TASK REQUIREMENTS
Reproduce the data that follows word for word, omitting the pictures.

THE DATA
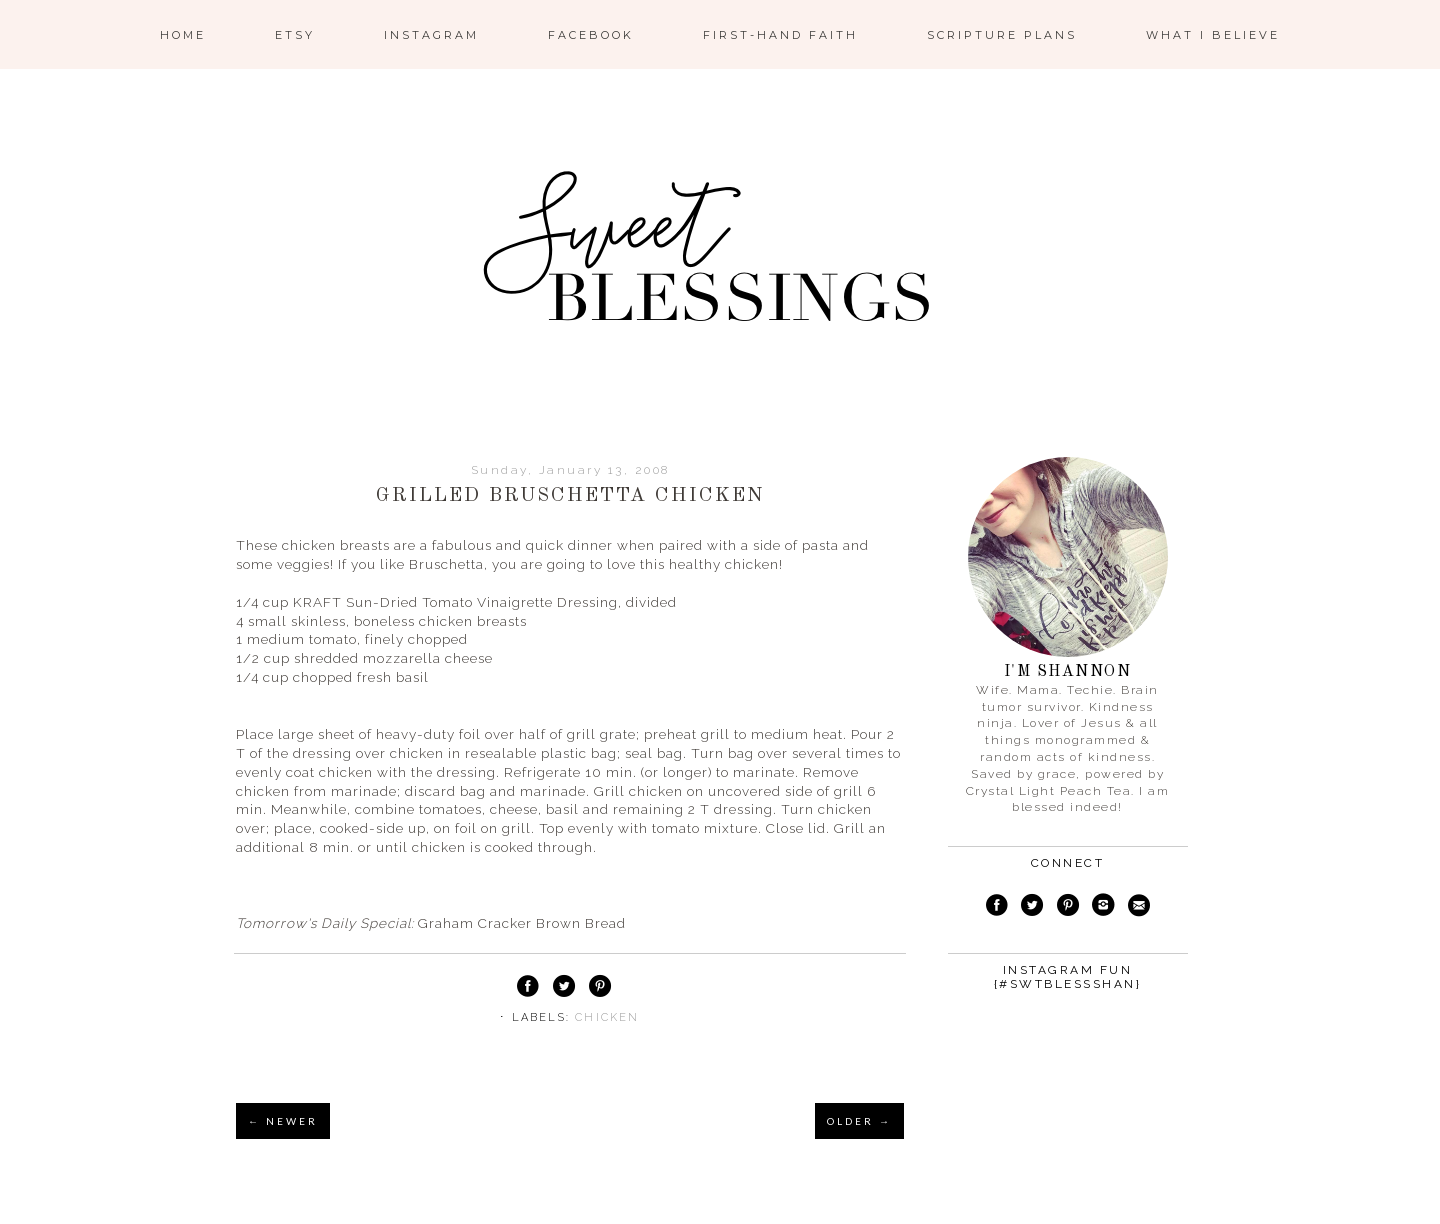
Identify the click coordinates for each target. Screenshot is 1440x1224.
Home (183, 35)
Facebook (591, 35)
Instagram (431, 35)
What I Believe (1213, 35)
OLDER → (859, 1121)
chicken (607, 1017)
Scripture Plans (1002, 35)
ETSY (295, 35)
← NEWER (283, 1121)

RESULT FOR THIS TASK
Identify the click coordinates for each target. Screenshot is 1440x1224.
Home (183, 35)
Facebook (591, 35)
Instagram (431, 35)
What I Believe (1213, 35)
OLDER → (859, 1121)
chicken (607, 1017)
Scripture Plans (1002, 35)
ETSY (295, 35)
← NEWER (283, 1121)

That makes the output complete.